Rain fell for two weeks in Israel, breaking a 50-year record for the highest amount of precipitation in northern Israel on Thursday, according to the Israel Meteorological Service. A record was also broken in southern Israel where, according to the meteorological service, 5 inches fell, breaking a 76-year-old record

According to the Bible, the landscape changed with the destruction of Sodom and Gomorrah, which turned the valley into a wasteland. The Bible also describes the area as fertile and well-watered in its narrative of Lot looking out onto the valley where the Dead Sea is now:

And Lot lifted up his eyes, and beheld all the plain of the Jordan, that it was well watered everywhere, before Hashem destroyed Sdom and Gomorrah, like the garden of Hashem. (Genesis 13:10)

Indeed, Biblical prophecy also holds that water will flow east from Jerusalem into the Dead Sea, filling it up with fish and the surrounding desert with life:

“Then said he unto me: ‘These waters issue forth toward the eastern region and shall go down into the Arabah; and when they shall enter into the sea into the sea of the putrid waters the waters shall be healed. And it shall come to pass that every living creature wherewith it swarmeth whithersoever the rivers shall come shall live; and there shall be a very great multitude of fish; for these waters are come thither that all things be healed and may live whithersoever the river cometh.” (Ezekiel 47:8-9)

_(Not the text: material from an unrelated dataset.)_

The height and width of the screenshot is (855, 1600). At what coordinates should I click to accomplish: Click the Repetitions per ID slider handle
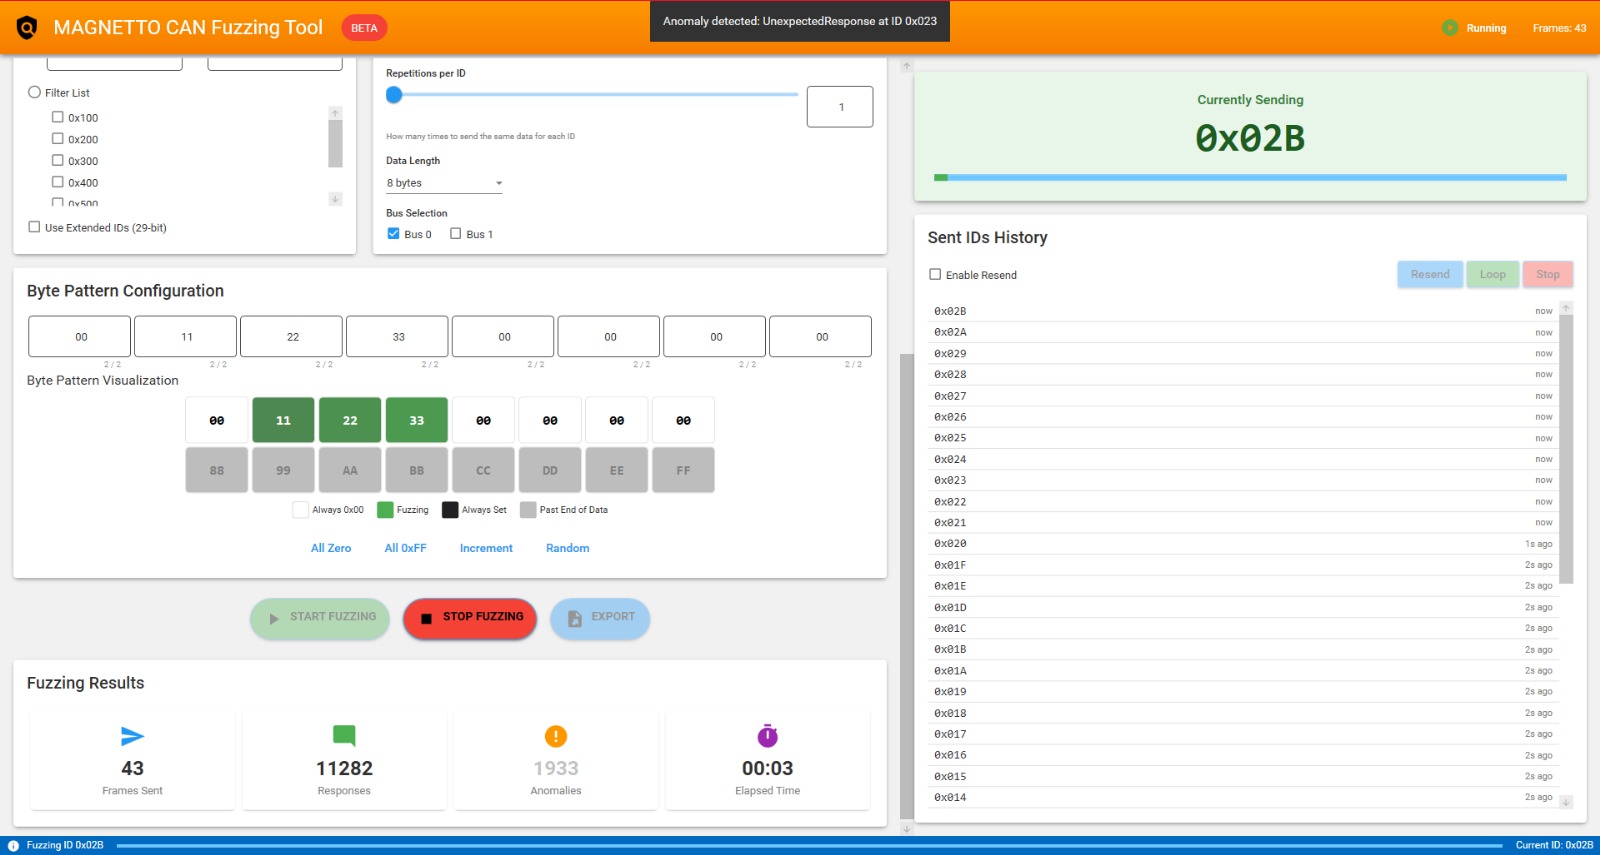point(394,95)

The topography of Israel is such that this Biblical vision is quite realistic. On a map, Jerusalem and the Dead Seas look to be adjacent and they are near to each other as the crow flies. However, Jerusalem is perched on a mountaintop 2,400 feet above sea level. The surface of the Dead Sea is 1,388 feet below sea level, making it Earth’s lowest elevation on land. The centerline of Israel is almost entirely a mountain ridge, meaning that any rainfall necessarily flows either to the Mediterranean in the west or towards the Jordan Valley and the Dead Sea. The soil of the Dead Sea valley is non-porous which leads to dangerous flash flooding.

Though the sight of wadis (dry washes, valleys) filling up with water is not unusual in Israel, this winter rainy season has been especially blessed with rain, making this prophetic vision appear even more apparent. It remains to be seen if this will result in a springtime vision of the Dead Sea region blooming as it did in the days before Sodom and Gomorrah.